After about two weeks, from what I remember, both the CBI and the police began involving our other classmates in their investigations. The police had dug out numbers from her phone and I clearly recall that students who got these calls from the CBI shared stories of how they were petrified. Some of them switched off their phones for weeks. I too stopped answering calls from unknown numbers. Imagine, if an adult receives a call from the CBI, even if it just to testify, they’d be worried. These people were then minors. They started cross-checking with each other, and murmurs about who got a call and who didn't become the subject of our conversations, which till some days ago used to be about video games, movies or football.
We couldn’t make sense of any of the inconsistent but constant reporting about our slain classmate, but we couldn’t even stop thinking about her. Aside from the CBI, media persons also kept trying to catch hold of just about anybody from our school to talk about the incident, so, even if we wanted to move on with our lives, we weren’t quite allowed to. There was too much noise and not a single voice of reason. I remember our teachers counselling us from time and time, telling us to be strong. We could see that they too were visibly affected by the incident, they used to look stressed. Slowly, our teachers stopped discussing the issue, at least in front of us.

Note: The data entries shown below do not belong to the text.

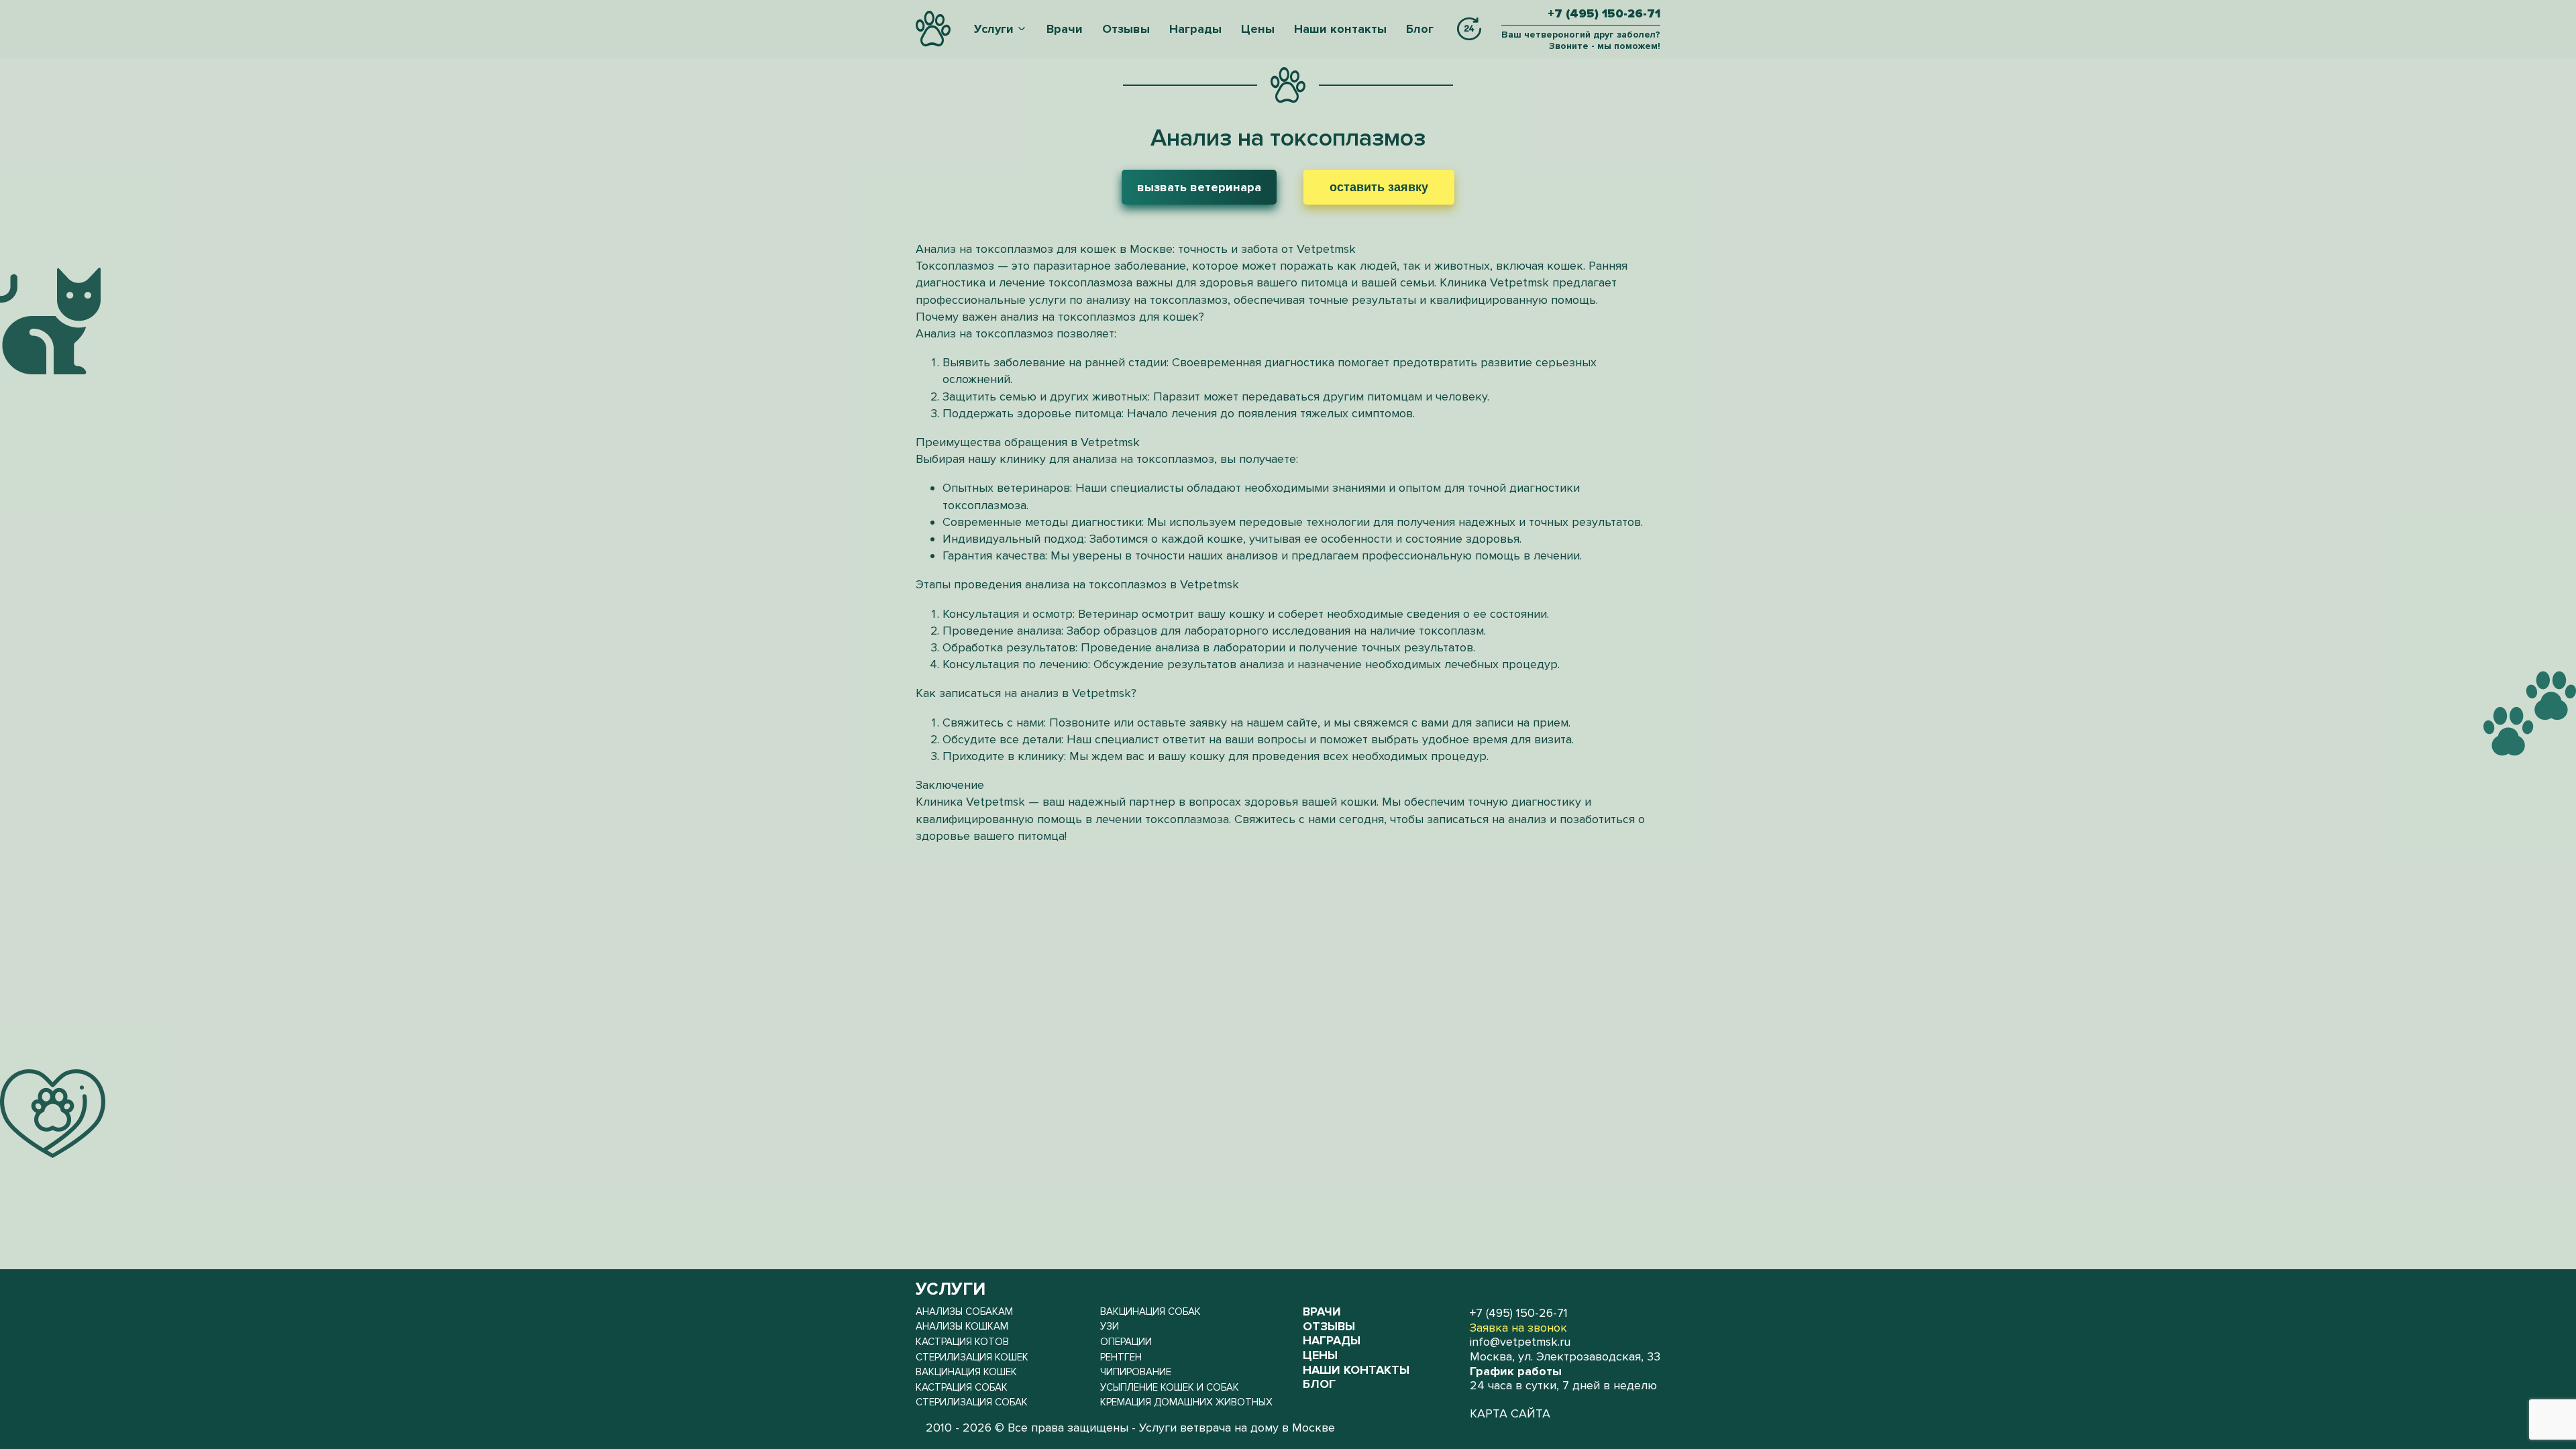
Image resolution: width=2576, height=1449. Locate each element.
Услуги (994, 29)
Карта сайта (1510, 1414)
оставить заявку (1379, 187)
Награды (1195, 28)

There was a deliberate attempt by everybody to return to normalcy, everyone, the parents and the teachers were acting like nothing’s wrong. As and when some development in the case would take place, we would sit and analyse all probabilities. Her close friends once invited us to a candlelight march at Jantar Mantar. That was the first time most of us were part of a public protest. We felt a sense of unity in our grievance, we wanted justice for a girl who was one of us and would no longer grow up with us. We were at a stage in life when we had started going out to movies alone, without our parents’ supervision. We all were new owners of cell phones and had started building close friendships. Aarushi missed out on the cheer of that carefree time when the rest of us found our freedoms and our passions. She was a straight-A student, good at sports and, as far as I can remember, she was also a good dancer.
Slowly, the trauma lessened and we graduated from school, without Aarushi. But, a sense of painful mystery lingered on. Today, on reading the verdict in the news, I feel two things. Firstly, I feel relieved that it wasn’t actually her parents who killed her. Secondly, I feel that despite the CBI's big efforts to solve the case, and books and movies and countless journalistic articles, there’s still a lack of closure about our friend’s death. It is unfair that after snatching our innocence away, society has still denied us a logical explanation for what happened in her house that evening. We have grown up inside a depressing mystery that we’ll probably just have to live with.